ЧТО НУЖНО СДЕЛАТЬ:
a) Ответьте по отрывку о душевном спокойствии на вопросы:
(i) До какого месяца в отрывке решено мириться со своей долей?
(ii) С кем идет разговор за обедом?
(iii) С каким снисхождением предполагается смотреть на весь мир?
b) Перепишите без изменений часть отрывка о душевном спокойствии между словами «Итак, я мирюсь» и «мыслей, я успокаиваюсь.» включительно.
c) Допишите отрывок о душевном спокойствии, начав сразу после его последнего предложения.

ОТРЫВОК ТЕКСТА:

══════════

Итак, я мирюсь на время со своей долей… до мая… А почему, спрашивается, в мае может что-нибудь измениться?.. Да как знать!.. И это наводит меня на мысль о том, что могло бы произойти хорошего, замечательного; и мало-помалу, под влиянием этих мыслей, я успокаиваюсь.
И благодаря этому за обедом я болтаю с моей семьей, болтаю самым милым образом, естественно, спокойно, ласково. Словом, я, наконец, успокоилась; и работа теперь пойдет спокойно, и мне кажется даже, что все мои движения будут спокойными, плавными, что я на весь мир буду смотреть с кротким снисхождением.
Я спокойна, как будто бы я была сильна: а может быть и действительно поэтому… И терпелива, как будто бы была уверена в будущем. Кто знает? Право, чувствую, как в меня проникает какое-то достоинство; я верю в себя. Я представляю из себя силу. Значит… что же? Ведь однако же не любовь? Нет. А между тем ничто не интересует меня вне этого… Ну, и прекрасно, сударыня, чего же лучше; и занимайтесь себе своим искусством.

══════════

ПРЕДОСТАВЛЕННЫЕ ЗАПИСИ:
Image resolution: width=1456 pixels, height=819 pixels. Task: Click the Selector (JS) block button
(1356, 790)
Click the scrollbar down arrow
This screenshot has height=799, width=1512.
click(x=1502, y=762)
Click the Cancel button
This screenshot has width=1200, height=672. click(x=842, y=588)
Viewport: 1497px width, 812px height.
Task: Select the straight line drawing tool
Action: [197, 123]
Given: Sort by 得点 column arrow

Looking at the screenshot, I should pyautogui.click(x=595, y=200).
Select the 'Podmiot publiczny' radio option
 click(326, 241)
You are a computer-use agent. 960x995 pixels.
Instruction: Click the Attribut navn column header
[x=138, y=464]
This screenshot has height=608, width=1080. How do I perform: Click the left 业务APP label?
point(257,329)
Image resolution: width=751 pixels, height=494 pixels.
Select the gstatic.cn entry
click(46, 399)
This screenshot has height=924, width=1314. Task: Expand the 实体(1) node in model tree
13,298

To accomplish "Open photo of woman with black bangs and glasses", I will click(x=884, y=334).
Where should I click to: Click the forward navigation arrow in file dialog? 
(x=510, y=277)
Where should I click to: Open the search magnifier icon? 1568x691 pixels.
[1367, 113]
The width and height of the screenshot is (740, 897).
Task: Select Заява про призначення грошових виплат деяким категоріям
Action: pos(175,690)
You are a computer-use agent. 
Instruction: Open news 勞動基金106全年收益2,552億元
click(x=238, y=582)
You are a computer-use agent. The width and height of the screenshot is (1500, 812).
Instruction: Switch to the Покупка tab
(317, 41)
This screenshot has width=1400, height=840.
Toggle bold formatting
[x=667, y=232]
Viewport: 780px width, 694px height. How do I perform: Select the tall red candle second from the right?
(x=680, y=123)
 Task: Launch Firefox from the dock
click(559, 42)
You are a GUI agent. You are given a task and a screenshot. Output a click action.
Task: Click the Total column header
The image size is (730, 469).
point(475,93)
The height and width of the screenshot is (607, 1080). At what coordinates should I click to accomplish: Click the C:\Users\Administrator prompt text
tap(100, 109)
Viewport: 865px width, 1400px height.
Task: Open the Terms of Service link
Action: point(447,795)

══════════

ОТВЕТЫ ПО ЗАДАНИЯМ:
a)
(i) До мая.
(ii) С семьей.
(iii) С кротким.

b)
Итак, я мирюсь на время со своей долей… до мая… А почему, спрашивается, в мае может что-нибудь измениться?.. Да как знать!.. И это наводит меня на мысль о том, что могло бы произойти хорошего, замечательного; и мало-помалу, под влиянием этих мыслей, я успокаиваюсь.

c)
Четверг, 8 ноября. Прочла я в газете, что вчера на открытии промышленной выставки было большое стечение публики и наши Великие Князья. Я должна была быть там и пропустила день!
Нет, оставим борьбу, судьба мне не благоприятствует… Но все это заставляет меня только петь под аккомпанемент арфы. Ведь если бы я была вполне счастлива, я бы не могла может быть работать. Говорят, что у всякого артиста всегда бывает какой-нибудь конек: мой конек — это все мои неудачи и горести, вновь и вновь приводящие меня к подножию искусства, составляющего единственный смысл и двигатель моей жизни.
О, стать знаменитостью!
Когда я представляю себе в воображении, что я знаменита, — это точно какая-то молния, точно электрический ток; я невольно вскакиваю и принимаюсь ходить по комнате.
Мне скажут, что если бы меня выдали замуж в семнадцать лет, я была бы совершенно как все другие. Величайшее заблуждение. Для того, чтобы меня могли выдать замуж, как всякую другую, нужно было, чтобы я была совсем другая.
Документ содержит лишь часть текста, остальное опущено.